** START **

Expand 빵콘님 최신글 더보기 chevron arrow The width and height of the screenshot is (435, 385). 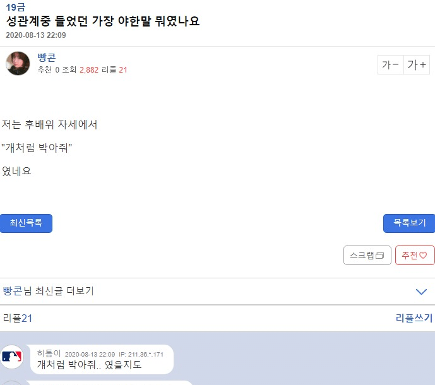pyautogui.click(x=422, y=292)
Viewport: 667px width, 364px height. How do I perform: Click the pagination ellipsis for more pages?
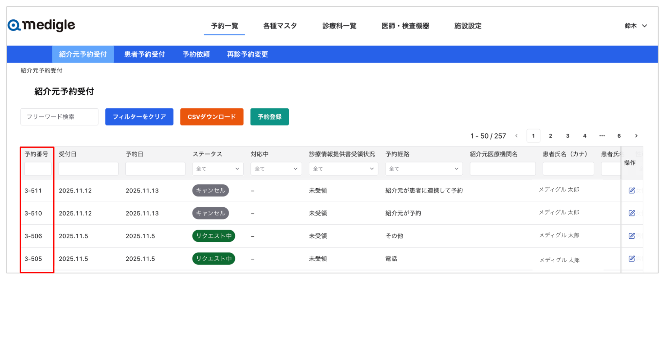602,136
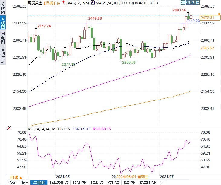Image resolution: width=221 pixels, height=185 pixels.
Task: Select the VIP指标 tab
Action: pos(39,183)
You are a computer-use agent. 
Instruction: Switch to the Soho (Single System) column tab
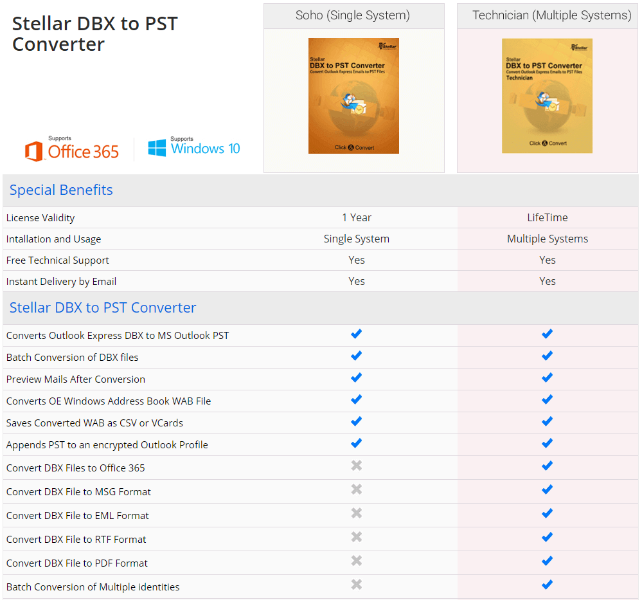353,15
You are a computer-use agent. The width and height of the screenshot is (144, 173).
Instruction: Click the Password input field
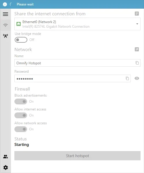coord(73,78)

** END **
** START **

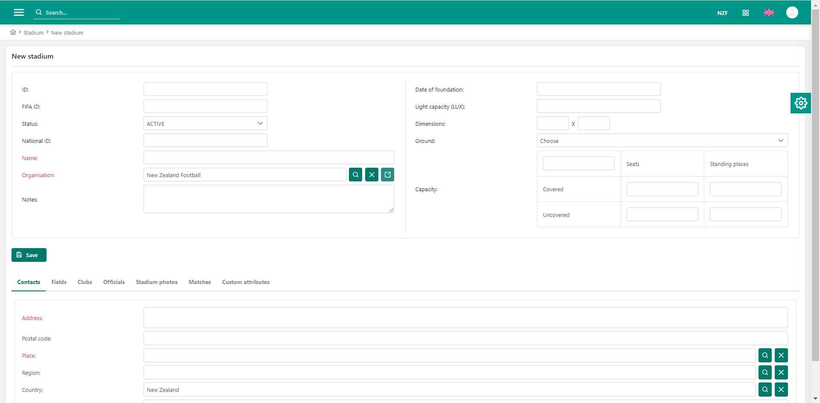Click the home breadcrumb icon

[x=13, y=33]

** END **
** START **

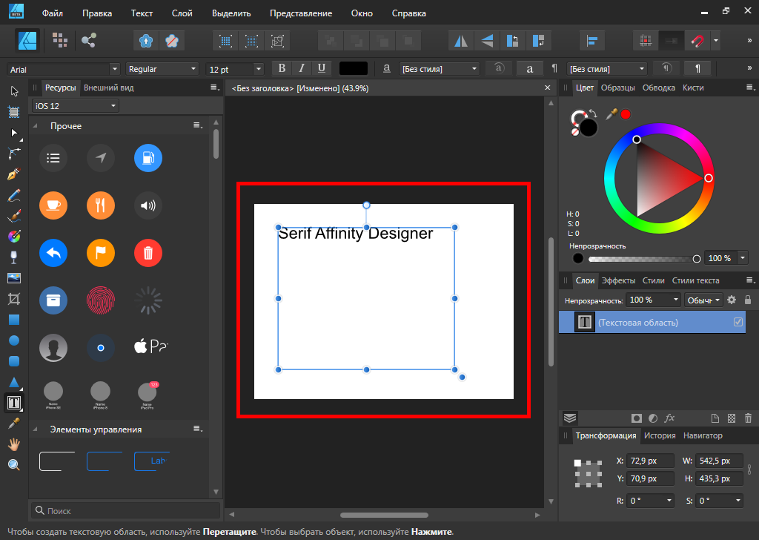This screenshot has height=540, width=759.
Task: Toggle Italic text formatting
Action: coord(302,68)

** END **

_Exercise details_: Convert everything from the line containing "Viewport: 667px width, 364px" down to the line containing "Action: pos(39,183)" into a numbered list, dropping any blank lines and leaving out the pictures.

_Completed exercise_:
1. Viewport: 667px width, 364px height. How do I perform: Click the pagination ellipsis for more pages?
2. 602,136
3. Image resolution: width=221 pixels, height=185 pixels.
4. Task: Select the VIP指标 tab
5. Action: pos(39,183)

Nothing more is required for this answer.